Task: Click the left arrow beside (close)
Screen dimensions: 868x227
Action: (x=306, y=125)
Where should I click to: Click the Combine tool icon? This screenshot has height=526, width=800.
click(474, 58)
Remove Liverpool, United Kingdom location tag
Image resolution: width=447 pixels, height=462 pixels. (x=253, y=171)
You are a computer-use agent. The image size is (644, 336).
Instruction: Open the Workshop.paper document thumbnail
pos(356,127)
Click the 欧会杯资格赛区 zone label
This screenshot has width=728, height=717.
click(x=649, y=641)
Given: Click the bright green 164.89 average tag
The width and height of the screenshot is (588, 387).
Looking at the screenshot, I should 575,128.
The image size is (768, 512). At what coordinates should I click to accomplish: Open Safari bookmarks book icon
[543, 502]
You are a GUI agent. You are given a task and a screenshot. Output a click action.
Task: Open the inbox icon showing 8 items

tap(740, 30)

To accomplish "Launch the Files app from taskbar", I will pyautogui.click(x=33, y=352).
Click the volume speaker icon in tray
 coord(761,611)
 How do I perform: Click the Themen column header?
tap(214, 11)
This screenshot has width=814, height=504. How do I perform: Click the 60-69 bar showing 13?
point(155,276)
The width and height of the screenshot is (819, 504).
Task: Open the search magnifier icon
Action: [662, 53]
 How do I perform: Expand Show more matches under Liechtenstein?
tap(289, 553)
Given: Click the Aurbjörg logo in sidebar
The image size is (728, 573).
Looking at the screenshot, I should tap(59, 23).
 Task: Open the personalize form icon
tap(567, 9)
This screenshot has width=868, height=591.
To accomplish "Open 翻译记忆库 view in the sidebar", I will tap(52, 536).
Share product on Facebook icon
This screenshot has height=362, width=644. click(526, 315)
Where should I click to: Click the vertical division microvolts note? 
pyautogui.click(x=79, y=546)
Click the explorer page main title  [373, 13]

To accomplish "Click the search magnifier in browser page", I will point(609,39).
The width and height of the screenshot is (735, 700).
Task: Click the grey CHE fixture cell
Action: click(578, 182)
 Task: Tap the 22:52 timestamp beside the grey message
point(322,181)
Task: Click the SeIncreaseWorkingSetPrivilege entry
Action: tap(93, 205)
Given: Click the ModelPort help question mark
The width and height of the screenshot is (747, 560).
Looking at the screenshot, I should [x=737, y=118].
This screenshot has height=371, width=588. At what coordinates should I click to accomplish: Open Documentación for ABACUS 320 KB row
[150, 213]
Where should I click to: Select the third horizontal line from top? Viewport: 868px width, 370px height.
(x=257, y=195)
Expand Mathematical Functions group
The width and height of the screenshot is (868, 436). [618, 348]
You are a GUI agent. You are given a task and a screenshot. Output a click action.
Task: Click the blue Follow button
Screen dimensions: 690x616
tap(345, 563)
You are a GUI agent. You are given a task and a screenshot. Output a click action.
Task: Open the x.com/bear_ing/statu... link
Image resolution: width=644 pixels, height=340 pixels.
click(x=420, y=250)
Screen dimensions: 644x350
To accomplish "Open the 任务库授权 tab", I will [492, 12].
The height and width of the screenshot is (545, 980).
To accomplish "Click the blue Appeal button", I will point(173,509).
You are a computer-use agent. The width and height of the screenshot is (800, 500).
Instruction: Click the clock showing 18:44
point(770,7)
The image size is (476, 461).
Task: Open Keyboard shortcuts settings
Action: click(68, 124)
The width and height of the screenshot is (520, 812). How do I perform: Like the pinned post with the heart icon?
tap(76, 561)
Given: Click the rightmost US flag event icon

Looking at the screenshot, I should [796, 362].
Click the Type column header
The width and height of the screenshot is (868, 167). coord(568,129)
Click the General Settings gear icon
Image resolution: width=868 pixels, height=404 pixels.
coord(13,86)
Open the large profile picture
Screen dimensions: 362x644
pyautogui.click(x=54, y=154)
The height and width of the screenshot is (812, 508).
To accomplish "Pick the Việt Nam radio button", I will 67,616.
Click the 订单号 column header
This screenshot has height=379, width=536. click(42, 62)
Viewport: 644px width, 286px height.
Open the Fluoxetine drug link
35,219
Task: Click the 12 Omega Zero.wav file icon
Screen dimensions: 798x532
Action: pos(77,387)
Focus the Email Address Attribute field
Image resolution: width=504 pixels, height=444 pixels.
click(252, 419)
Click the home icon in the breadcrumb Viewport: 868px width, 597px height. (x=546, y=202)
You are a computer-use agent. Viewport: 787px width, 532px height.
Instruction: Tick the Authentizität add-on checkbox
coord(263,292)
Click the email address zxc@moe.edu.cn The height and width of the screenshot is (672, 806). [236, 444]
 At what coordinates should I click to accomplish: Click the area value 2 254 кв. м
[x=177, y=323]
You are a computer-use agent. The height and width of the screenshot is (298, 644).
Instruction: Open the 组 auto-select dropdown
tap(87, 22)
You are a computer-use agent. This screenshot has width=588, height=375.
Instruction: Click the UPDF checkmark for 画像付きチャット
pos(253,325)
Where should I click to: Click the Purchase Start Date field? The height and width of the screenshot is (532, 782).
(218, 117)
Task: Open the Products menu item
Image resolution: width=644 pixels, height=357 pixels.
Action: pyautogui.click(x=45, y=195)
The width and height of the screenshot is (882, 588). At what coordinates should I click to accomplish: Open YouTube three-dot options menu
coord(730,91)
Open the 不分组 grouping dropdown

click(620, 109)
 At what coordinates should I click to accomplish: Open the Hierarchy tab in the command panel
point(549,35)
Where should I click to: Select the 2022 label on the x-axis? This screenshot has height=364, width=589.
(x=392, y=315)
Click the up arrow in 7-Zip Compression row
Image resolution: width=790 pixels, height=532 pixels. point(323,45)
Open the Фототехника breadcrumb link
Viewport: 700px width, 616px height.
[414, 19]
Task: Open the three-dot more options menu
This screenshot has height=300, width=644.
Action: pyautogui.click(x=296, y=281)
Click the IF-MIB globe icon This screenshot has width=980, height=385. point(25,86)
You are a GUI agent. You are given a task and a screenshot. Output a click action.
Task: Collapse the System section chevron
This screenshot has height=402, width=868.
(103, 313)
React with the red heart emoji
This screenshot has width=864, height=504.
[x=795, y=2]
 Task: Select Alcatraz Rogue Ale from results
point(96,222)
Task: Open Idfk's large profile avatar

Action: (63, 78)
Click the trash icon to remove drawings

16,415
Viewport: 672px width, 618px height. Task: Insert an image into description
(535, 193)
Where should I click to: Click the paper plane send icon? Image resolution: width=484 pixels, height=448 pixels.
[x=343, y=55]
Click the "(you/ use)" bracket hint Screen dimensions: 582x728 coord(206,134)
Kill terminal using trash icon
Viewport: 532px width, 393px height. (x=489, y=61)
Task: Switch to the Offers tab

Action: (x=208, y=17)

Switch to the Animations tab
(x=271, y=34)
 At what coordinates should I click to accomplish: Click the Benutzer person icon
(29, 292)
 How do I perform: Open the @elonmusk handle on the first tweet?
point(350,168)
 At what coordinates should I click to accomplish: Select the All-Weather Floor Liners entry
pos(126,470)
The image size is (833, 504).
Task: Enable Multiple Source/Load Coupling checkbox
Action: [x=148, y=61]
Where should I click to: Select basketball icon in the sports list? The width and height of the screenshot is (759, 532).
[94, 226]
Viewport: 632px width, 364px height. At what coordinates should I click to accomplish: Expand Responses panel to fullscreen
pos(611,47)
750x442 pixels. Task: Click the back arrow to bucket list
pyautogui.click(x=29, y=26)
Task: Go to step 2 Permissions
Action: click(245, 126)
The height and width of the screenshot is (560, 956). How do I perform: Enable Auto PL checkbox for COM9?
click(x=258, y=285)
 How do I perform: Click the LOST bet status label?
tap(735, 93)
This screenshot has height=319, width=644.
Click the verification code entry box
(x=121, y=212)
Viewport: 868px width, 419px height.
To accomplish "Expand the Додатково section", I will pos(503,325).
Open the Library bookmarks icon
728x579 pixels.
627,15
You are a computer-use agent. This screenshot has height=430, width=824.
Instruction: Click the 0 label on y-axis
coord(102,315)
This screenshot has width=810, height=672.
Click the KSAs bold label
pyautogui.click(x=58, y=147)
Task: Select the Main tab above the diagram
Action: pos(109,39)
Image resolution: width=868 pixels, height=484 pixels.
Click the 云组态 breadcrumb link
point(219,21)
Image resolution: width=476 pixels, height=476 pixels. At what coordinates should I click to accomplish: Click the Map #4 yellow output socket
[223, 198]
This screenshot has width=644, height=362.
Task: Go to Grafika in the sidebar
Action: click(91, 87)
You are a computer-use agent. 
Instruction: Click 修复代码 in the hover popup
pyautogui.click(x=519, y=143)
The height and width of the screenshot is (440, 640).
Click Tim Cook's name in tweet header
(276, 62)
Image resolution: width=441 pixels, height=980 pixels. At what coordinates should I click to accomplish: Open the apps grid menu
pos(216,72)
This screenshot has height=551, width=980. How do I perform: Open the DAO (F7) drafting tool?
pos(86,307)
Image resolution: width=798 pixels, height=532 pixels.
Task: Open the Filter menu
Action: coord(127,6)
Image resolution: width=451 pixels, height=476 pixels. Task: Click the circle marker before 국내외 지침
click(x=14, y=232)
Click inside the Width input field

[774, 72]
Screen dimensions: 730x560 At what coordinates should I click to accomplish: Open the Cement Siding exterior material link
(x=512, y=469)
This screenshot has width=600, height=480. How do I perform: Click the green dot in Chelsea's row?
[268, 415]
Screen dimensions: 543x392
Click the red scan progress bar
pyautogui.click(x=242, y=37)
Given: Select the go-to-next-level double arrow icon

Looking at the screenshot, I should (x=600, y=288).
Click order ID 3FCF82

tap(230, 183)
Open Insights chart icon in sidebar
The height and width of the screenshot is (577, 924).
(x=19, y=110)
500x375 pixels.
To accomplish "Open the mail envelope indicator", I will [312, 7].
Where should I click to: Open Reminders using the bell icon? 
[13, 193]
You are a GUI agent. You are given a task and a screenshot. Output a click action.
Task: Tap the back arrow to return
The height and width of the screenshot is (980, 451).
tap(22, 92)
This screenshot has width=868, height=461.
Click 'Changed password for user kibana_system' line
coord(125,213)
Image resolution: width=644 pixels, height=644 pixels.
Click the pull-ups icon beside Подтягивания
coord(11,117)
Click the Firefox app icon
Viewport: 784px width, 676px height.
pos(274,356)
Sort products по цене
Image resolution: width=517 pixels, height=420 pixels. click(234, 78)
━━━━━━━━━━━━━━━━
**Prompt:** The answer must be every line of the entries that includes the word "section".

**Task response:**
Task: Collapse the System section chevron
To accomplish "Expand the Додатково section", I will pos(503,325).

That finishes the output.